==== DATA SUPPLIED

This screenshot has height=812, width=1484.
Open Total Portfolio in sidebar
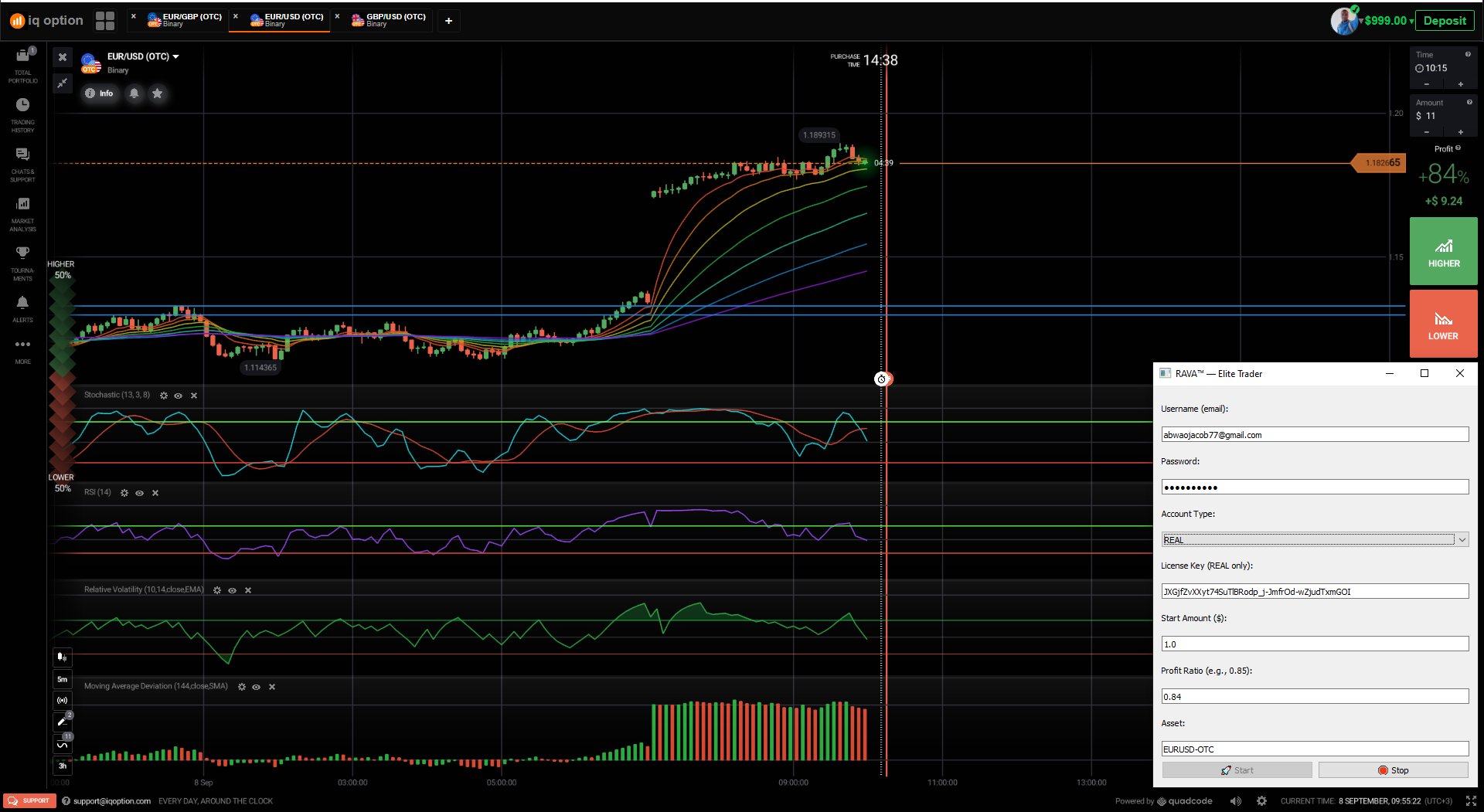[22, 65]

========
==== DATA SUPPLIED

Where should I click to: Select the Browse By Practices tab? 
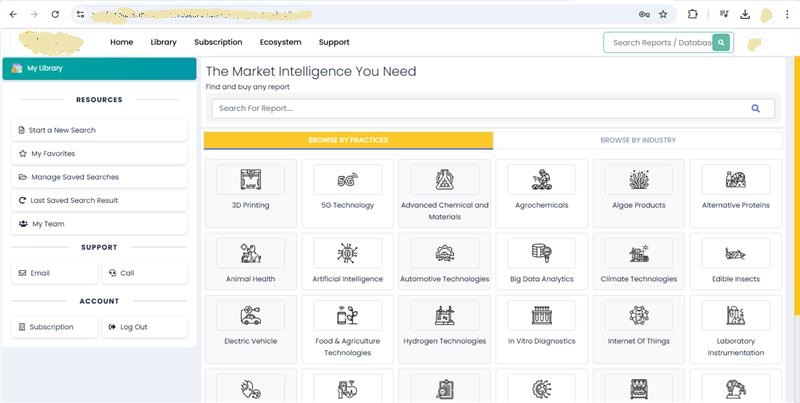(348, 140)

========
==== DATA SUPPLIED

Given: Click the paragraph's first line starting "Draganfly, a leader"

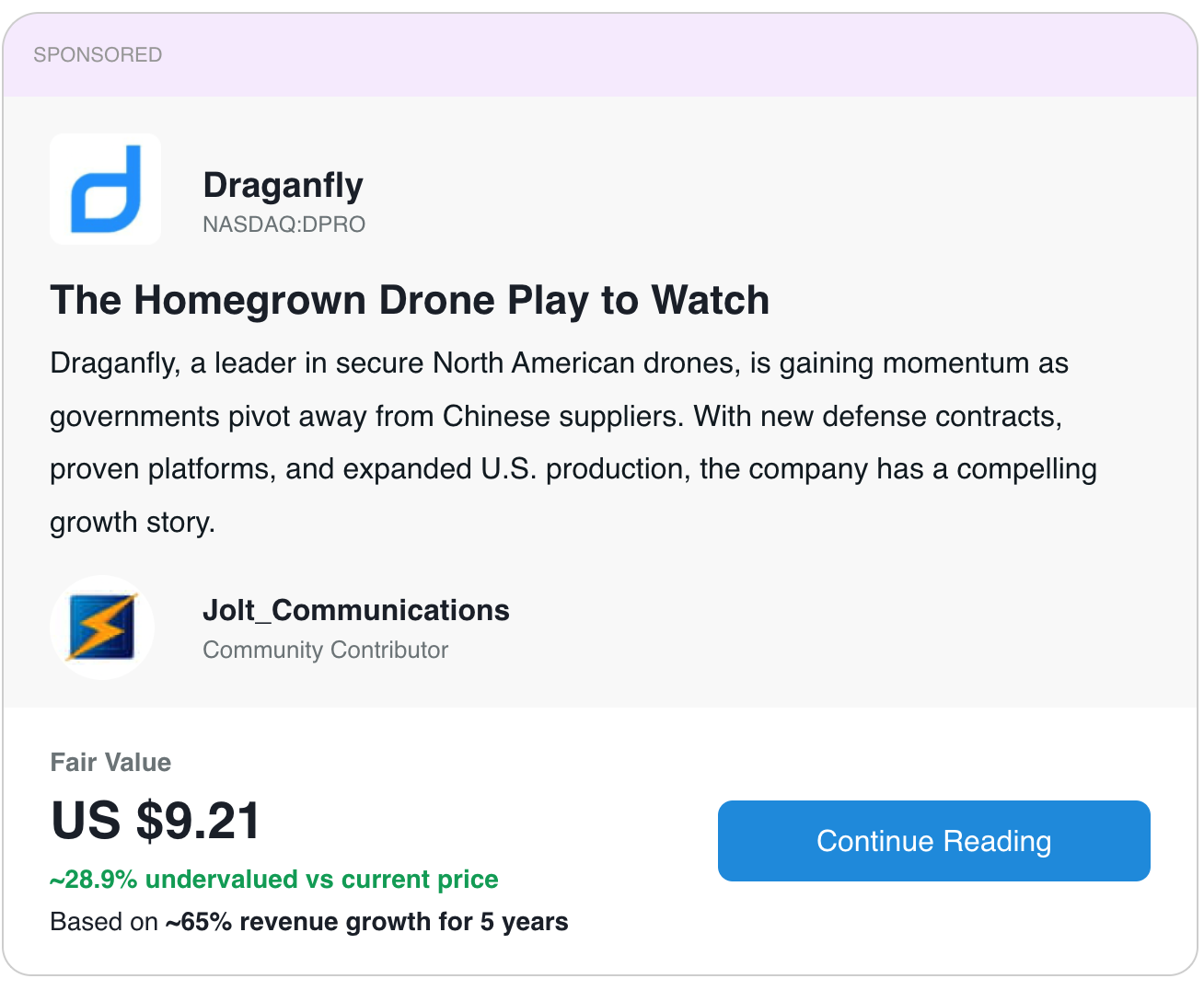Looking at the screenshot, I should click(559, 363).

========

— AIM —
Could you recast the lines between the one containing "Given: Click the" and the one containing "Looking at the", inclusive, as a JSON list of strings with one string per line, leaving out blank lines and the pictures?

— ANSWER FOR THIS EXERCISE —
[
  "Given: Click the paragraph's first line starting \"Draganfly, a leader\"",
  "Looking at the screenshot, I should click(559, 363)."
]